There is a perception out there that the legal settlement between Donald Trump and Paramount Global that will put $16 million toward Trump's presidential library will clear the way for swift passage of the Skydance acquisition. But how to rationalize the black eye to CBS News and its signature news show 60 Minutes? One could take a cue from a pivotal scene from arguably Paramount's greatest ever film, The Godfather Part II. That would put Don Trump in the role of Don Fanucci, known as The Black Hand. That was the extortionist in the Little Italy neighborhood who confronts young Don Corleone and his mates by demanding that he be allowed to 'wet his beak' by extracting sums, and taking dresses for his daughters.
Once tormented by network news, Trump has found an easy mark now that he's got the leverage. That included a payout from ABC News over another dubious legal claim, and getting Amazon and Washington Post owner Jeff Bezos to reportedly pay large for a documentary on First Lady Melania Trump that I cannot imagine is wanna see if you aren't part of the Trump family. Had Trump not been elected, all of these parties would have told Trump's lawyers to pound sand.

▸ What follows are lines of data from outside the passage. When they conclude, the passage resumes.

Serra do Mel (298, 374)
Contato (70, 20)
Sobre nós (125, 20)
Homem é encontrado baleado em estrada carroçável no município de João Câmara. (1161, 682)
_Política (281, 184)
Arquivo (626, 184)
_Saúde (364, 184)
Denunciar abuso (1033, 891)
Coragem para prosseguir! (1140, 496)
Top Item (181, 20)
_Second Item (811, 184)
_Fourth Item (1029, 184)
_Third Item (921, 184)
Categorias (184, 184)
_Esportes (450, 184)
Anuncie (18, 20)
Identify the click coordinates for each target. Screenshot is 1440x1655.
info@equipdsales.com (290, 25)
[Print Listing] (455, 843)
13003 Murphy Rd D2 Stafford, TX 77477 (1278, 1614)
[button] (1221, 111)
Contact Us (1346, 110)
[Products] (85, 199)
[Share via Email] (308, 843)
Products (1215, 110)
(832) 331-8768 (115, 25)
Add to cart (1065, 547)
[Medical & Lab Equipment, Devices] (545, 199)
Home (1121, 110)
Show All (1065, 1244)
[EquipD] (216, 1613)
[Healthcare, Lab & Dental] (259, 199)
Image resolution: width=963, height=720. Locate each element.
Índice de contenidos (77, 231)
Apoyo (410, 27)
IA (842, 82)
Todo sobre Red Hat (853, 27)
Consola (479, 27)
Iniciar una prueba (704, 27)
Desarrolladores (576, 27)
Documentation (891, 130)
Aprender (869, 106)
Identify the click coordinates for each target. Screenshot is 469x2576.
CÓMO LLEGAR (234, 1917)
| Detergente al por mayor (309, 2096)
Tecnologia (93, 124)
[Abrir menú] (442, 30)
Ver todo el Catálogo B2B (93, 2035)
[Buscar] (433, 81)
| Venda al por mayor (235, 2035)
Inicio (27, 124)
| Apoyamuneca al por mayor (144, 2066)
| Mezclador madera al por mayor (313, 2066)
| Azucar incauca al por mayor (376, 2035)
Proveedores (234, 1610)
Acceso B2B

This becomes mostly about legacy. Just because you have leverage doesn't mean you have to use it for self-serving purposes. As we're seeing now with Trump's threats to strip Rosie O'Donnell of her citizenship, this complex man just cannot rise above pettiness. All this beak-wetting goes in the column with his felonies and the other unsavory stuff. It should not mar 60 Minutes, which hopefully will remain a beacon of American democracy, long after Trump leaves office and while Trump argues his own legacy. It will be diminished by the petty beak-wetting, the price to get out of the way of a Skydance-Paramount Global deal that seems the best thing for Hollywood. This should not permanently stigmatize 60 Minutes or CBS News. If anything, the line from Michael Mann's The Insider is more relevant than ever, the one about 'Our standards have to be higher than anyone else, because we are the standard of everyone else.'
Hollywood is fortunate to have a guy like David Ellison taking the reins, that rare man with unlimited capital who loves to make movies. Everyone appreciates that the storied Paramount lot on Melrose won't be sold off, and Paramount's picture and TV businesses have the best chance for success since Sumner Redstone's estate lawyer Philippe Dauman strangled the studio's ambition in favor of stock buybacks. But Ellison should remember that, even more than the movies he makes, his legacy might well be shaped by whether or not he protects 60 Minutes and CBS News from becoming the doormat of conservatives.